In the story, talented New York aspiring novel writer
Don Birnam (Ray Milland) - a chronic alcoholic with writer's block
- spent a 'lost weekend' (from a Thursday to a Tuesday) on a wild,
self-destructive drinking binge. Eluding his persistently-supportive
and loyally-helpful girlfriend Helen St. James (Jane Wyman), he desperately
trudged down Third Avenue on Yom Kippur attempting to find an open
pawnshop to hock his own typewriter for another drink. In Bellevue
Hospital's alcohol detoxification ward, he awakened to shrieking
inmates suffering the DT's, and in his apartment experienced hallucinations
of a mouse attacked by a bat. He narrowly avoided committing suicide
in the 'optimistic' ending.
From its seven Academy Award nominations, it
won five Oscars, Best Picture, Best Director, Best Actor, and Best
Screenplay. It set a pattern for more adult, socially-responsible
Best Picture winners in the late 1940s. Serious "social issues" films
would win the Best Picture award in four of the next five years: e.g., The
Lost Weekend (1945), The Best Years
of Our Lives (1946), Gentleman's Agreement (1947), and All
the King's Men (1949)
The drab, gritty black and white cinematography of
the expressionistic, noir film emphasized the menacing, warping,
and harrowing power of alcohol. The main character, an alcoholic
writer, lost his money, his freedom, and his sense of reality due
to the effects of drink, resulting in his incarceration in an alcoholic
ward. The film's screenplay (by director Wilder and screenwriting
partner Charles Brackett) was based on Charles R. Jackson's 1944
best-selling novel of the same name, referred to in its tagline: "The
Screen Dares to Open the Strange and Savage Pages of a Shocking Best-Seller!"

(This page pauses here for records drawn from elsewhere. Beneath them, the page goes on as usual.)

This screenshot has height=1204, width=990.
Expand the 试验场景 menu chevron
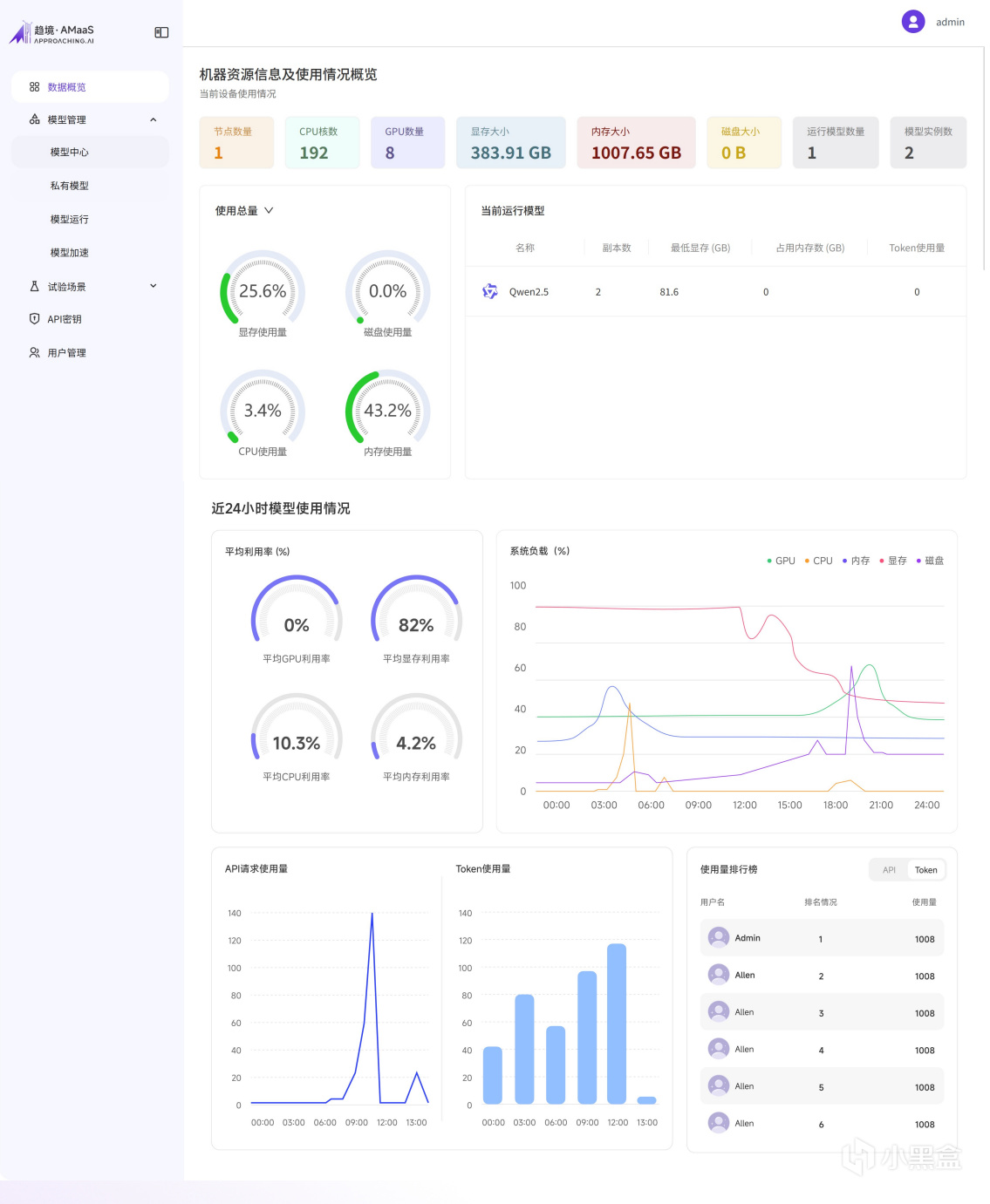(x=154, y=286)
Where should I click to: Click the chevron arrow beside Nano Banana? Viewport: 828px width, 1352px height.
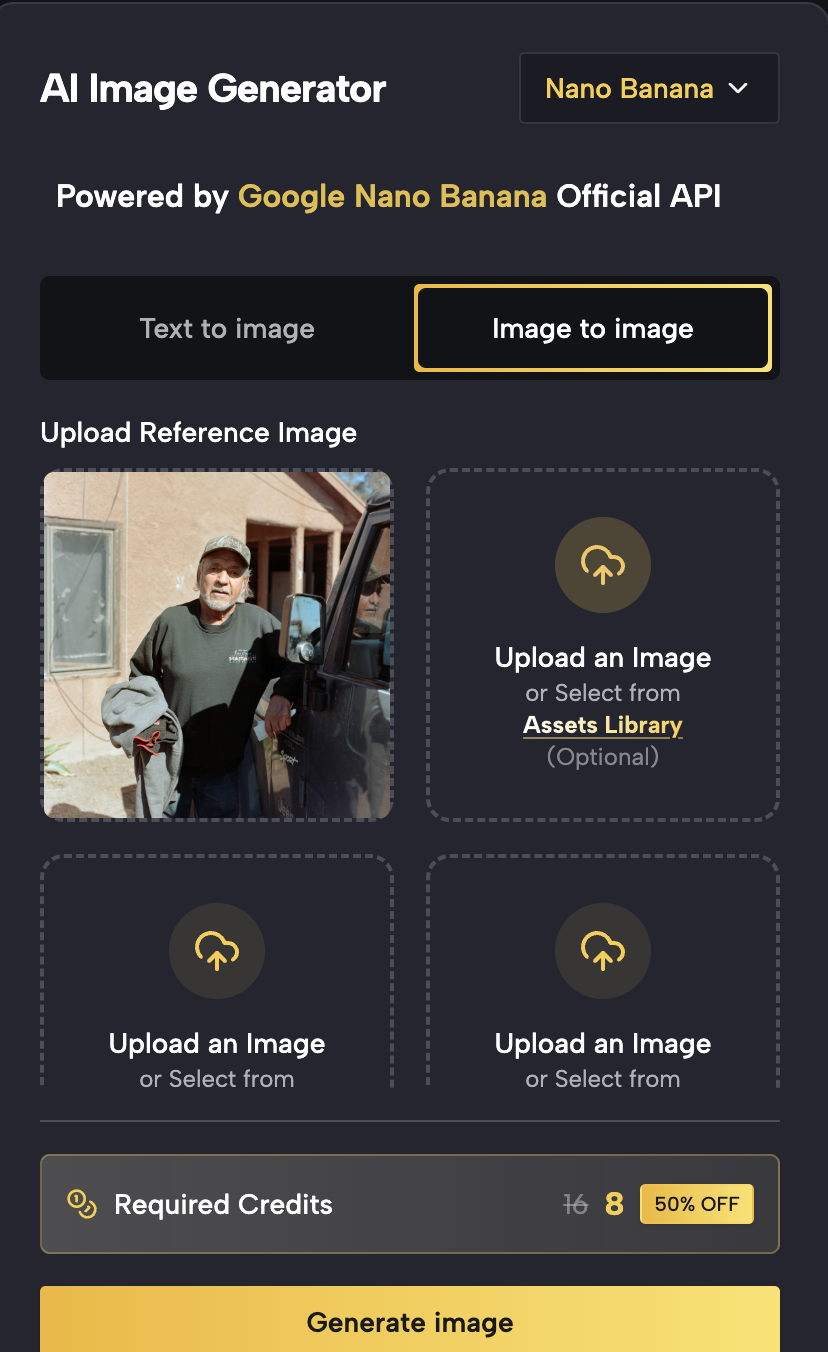tap(738, 88)
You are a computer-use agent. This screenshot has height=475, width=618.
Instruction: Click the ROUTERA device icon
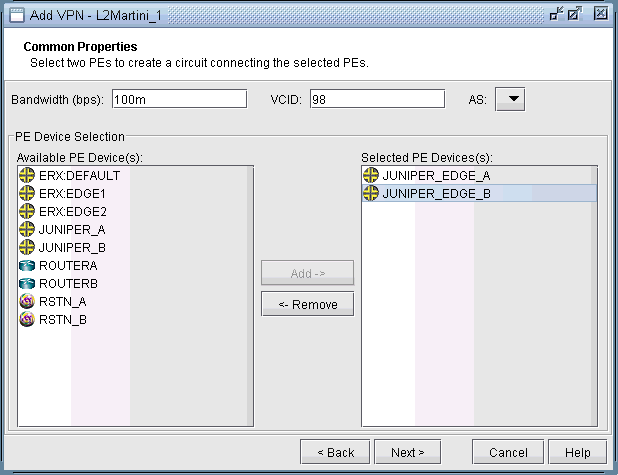click(28, 265)

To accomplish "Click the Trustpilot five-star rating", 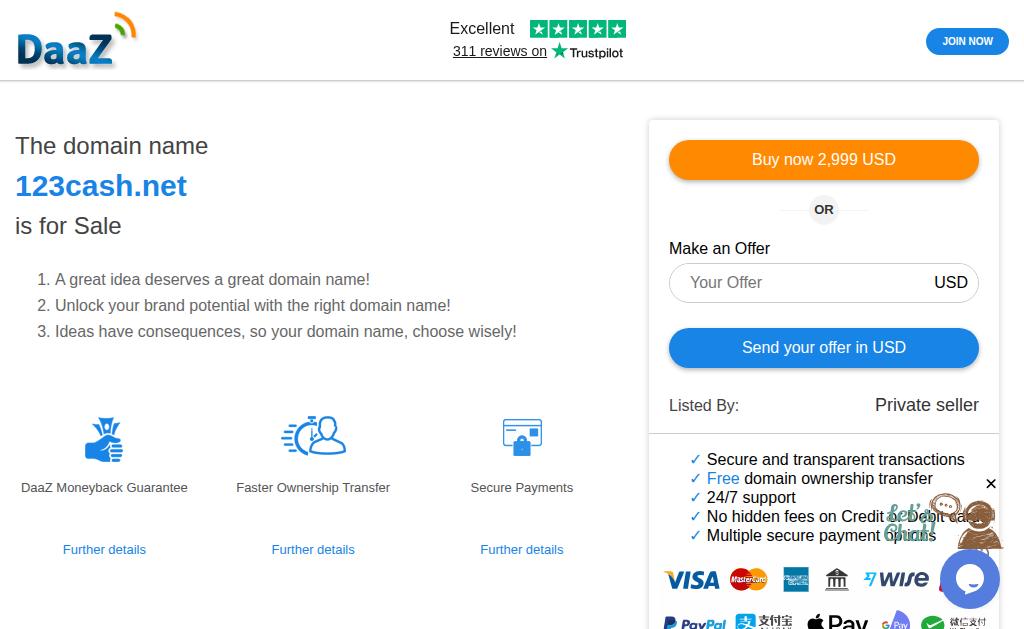I will click(578, 29).
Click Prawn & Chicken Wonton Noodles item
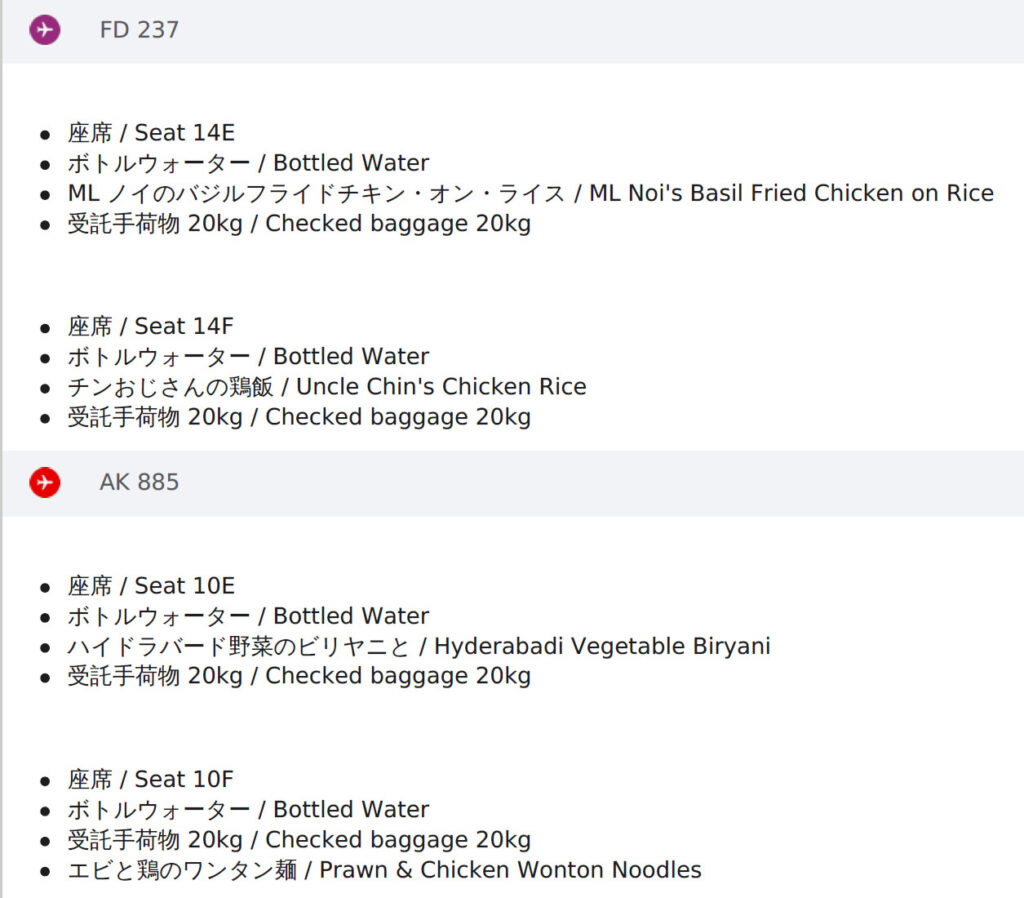This screenshot has width=1024, height=898. click(384, 870)
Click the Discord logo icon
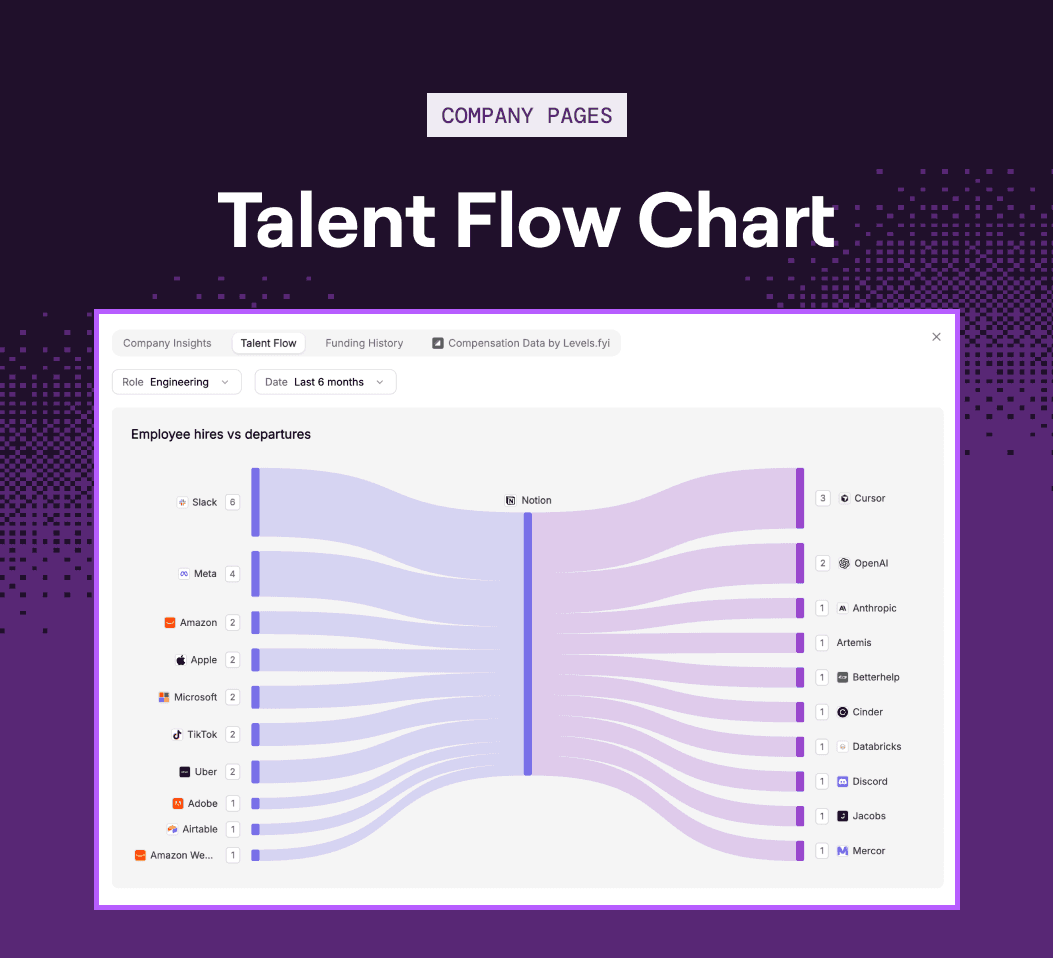The height and width of the screenshot is (958, 1053). 843,781
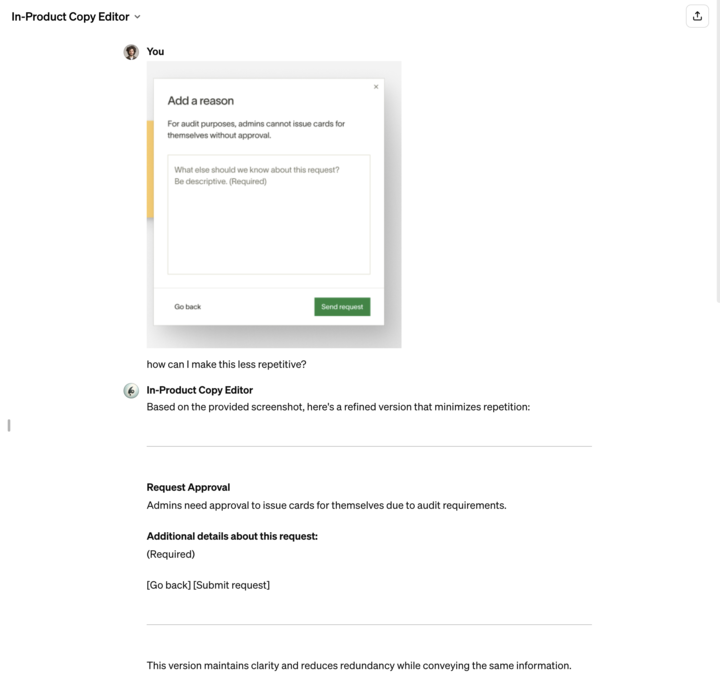
Task: Click the share conversation icon
Action: pos(697,17)
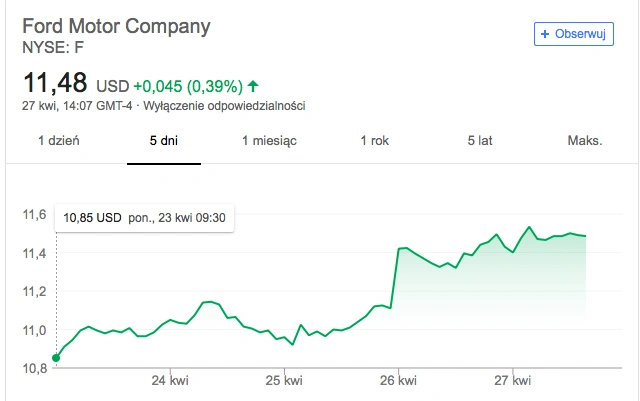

- in the opening scene, after the title credits,
the aerial camera above Manhattan zoomed toward a window on the
side of an apartment building where a half-full whiskey bottle
was hidden and hanging from a rope attached to the window crank;
the occupant of the place was NY wanna-be writer Don Birnam (Oscar-winning Ray Milland), who was
struggling with writer's block and alcohol addiction, and was also
metaphorically hanging by a thread to life [Note: Hitchcock's similar
opening to Psycho
(1960) paid homage to this introduction]
- on a Thursday early-afternoon, he was packing for
a short five-day vacation and train trip with his devoted but distrustful
brother Wick (Phillip Terry), and trying to hide the fact of his
dangling bottle outside the window; after the arrival of his
sophisticated girlfriend Helen St. James
(Jane Wyman), wearing a leopard-spotted coat, Don
convinced Wick to attend an afternoon Carnegie Hall symphony concert
with her as a diversion
- just before the two left, after Don's dangling bottle
was discovered, Wick emptied it into the kitchen sink while Don
falsely vowed to Helen: ("I
didn't know it was there. Even if I had, I wouldn't have touched
it"); still desperate to get a drink and purchase booze that afternoon
before the 6:30 pm train, Birnam stole $10 dollars that had
been secretly left by the supportive Wick for the cleaning lady Mrs.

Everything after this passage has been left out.